Initially it's because we wanted the carrier stage to be able to go all the way to it's travel limit before the intermediate stage lifted, so we could rotate the arm over backwards. Eventually, we learned that this skill was completely useless because the human players were so good, but we still designed around it.

It gave us no troubles. the elevator was 1x2 box welded to the 1x2 box cantilevered axle drivetrain ('west coast' style), the elevator was driven via a large (2") drum which spanned the width of the space between the two elevator boxes (it was mounted to a riveted triangle gusset). It was driven by 2x 550, no efficiency issues to think of.

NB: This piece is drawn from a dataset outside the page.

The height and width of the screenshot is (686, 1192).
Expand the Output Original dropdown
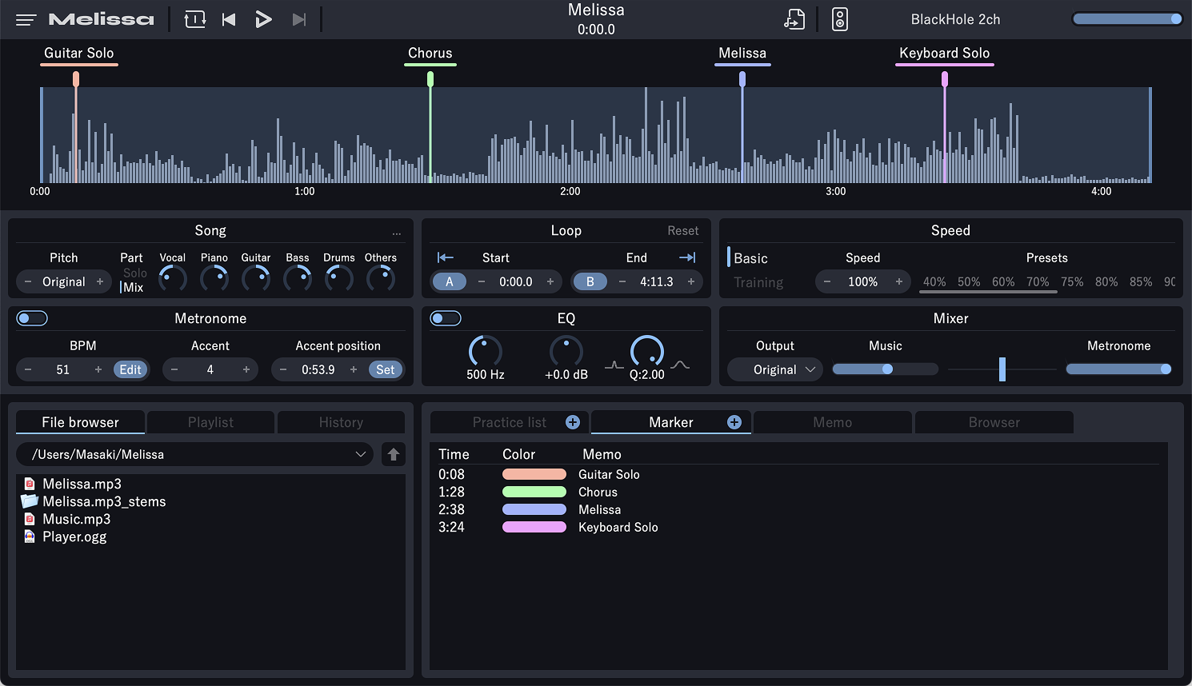point(775,369)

We counterforced it with a pair of 20lb constant-force springs, one drum-mounted to the top of the fixed stage and connected to the bottom of the intermediate stage, and the other wound around a structural tube of the carrier and connected to the top of the intermediate stage. It was a lot of force, slightly more than gravity but not enough to overcome gravity and friction, so the elevator would generally stay where you left it if the robot was on it's feet and gravity was down. If you disconnected the motors, it would drift up over time, actually.

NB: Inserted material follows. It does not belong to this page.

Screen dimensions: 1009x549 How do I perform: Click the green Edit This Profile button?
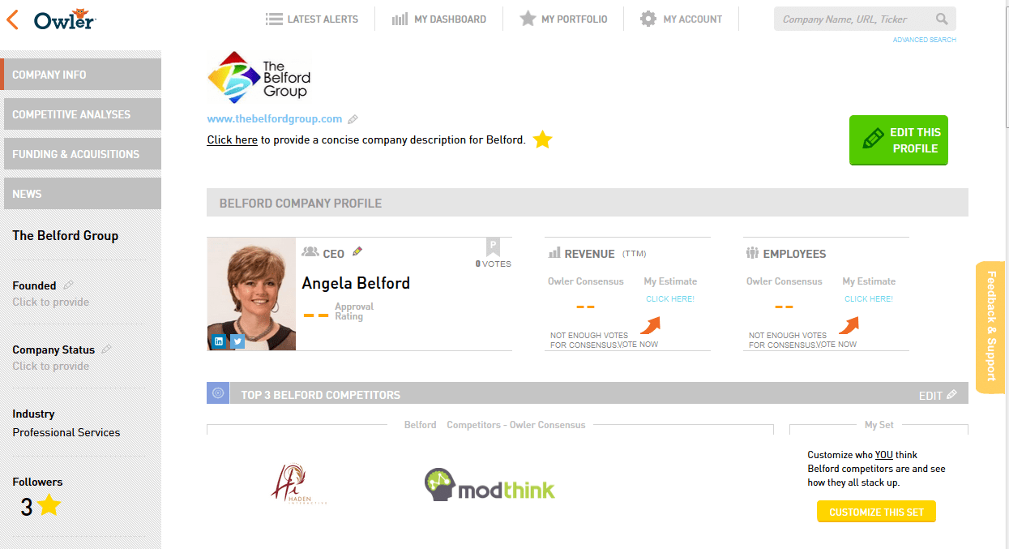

If you run a continuous system, then the length of string you have to deal with on the drum is equal to the lengh of travel of the elevator. If you run a cascaded system with a string and drum, then you only have to deal with half of the string but twice the force, requiring 2x gear reduction (more gears = heavier = less efficiency there). It is possible to run a continuous system with chain, although that would be a lot of chain, and chain is heavy.

The speed of any system is purely determined by power exerted by the motors. This means, to achieve the fastest speed, one must:
-Minimize the weight seen by the drivetrain (lightweight components, counterforce)
-Minimize efficiency loss
-Maximize motor power
-Gear optimally
It has absolutely nothing to do with string geometry. The lifted weight is still the same.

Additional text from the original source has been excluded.